▶ Directions
Across all the entries, how many lines hold "Task"? Answer with that number and nothing else.

------ Records supplied

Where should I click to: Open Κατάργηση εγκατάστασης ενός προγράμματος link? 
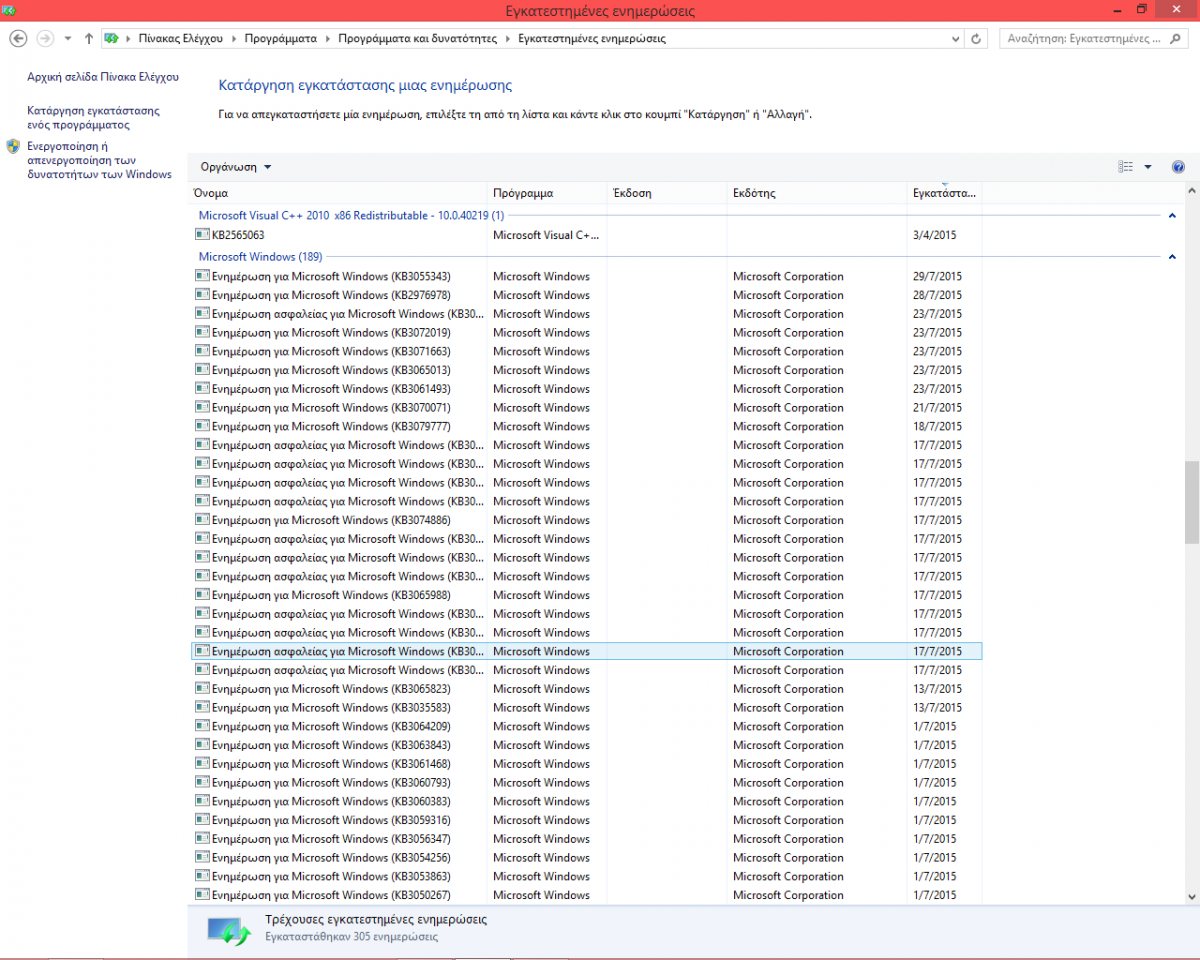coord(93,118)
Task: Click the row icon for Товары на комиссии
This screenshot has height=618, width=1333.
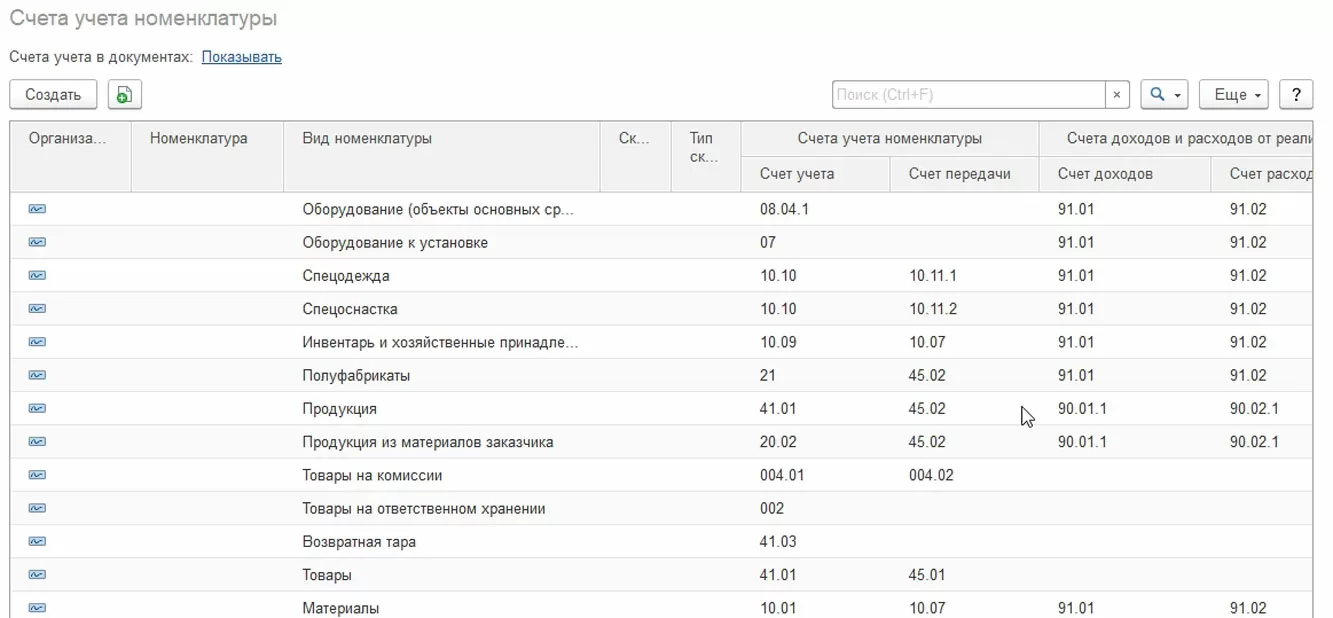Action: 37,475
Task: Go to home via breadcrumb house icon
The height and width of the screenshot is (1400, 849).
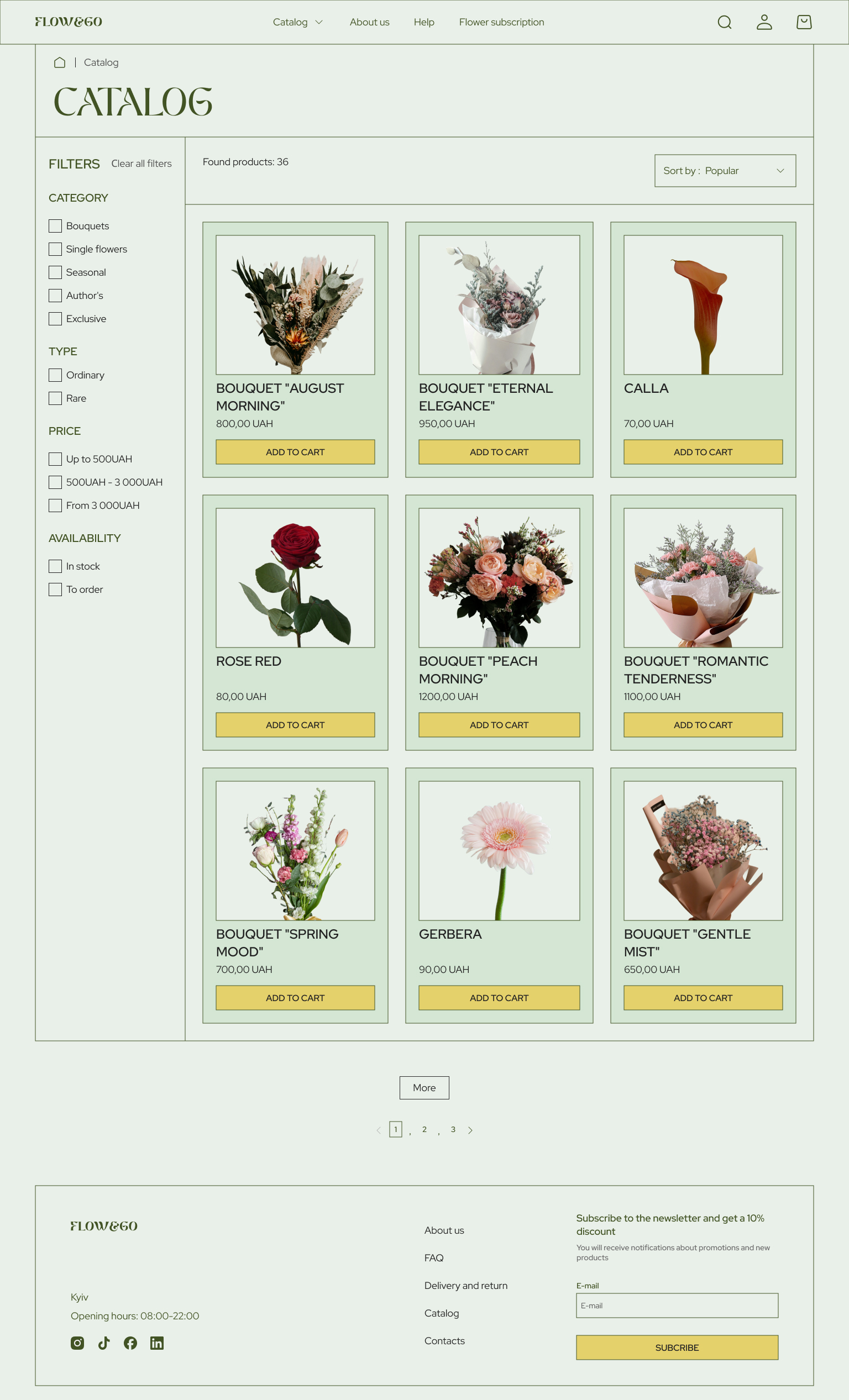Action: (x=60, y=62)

------------

▶ Response below
2